Task statement: Transcribe all of the data exactly. Images stay out.
----------------
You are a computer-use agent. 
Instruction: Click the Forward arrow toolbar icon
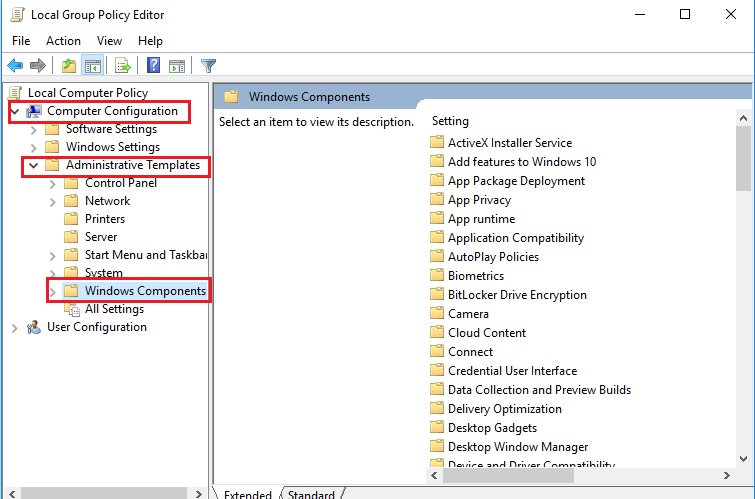pos(38,66)
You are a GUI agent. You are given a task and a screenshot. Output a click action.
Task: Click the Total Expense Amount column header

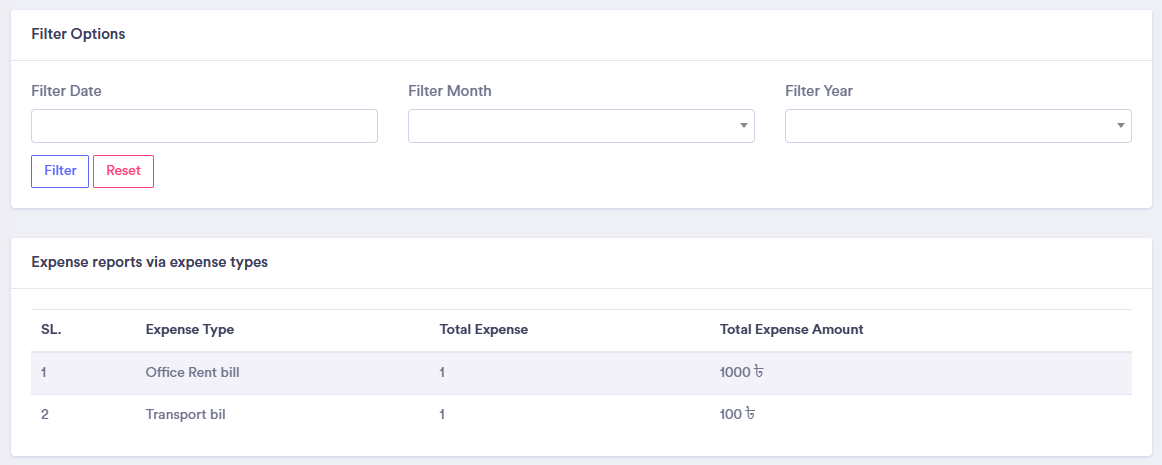click(x=791, y=329)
----------------
Answer box:
You are a computer-use agent. 
Instruction: Click the Forward arrow toolbar icon
pos(38,66)
You are a GUI agent. You are given a task and a screenshot. Output a click action.
Task: Click the Total Expense Amount column header

click(x=791, y=329)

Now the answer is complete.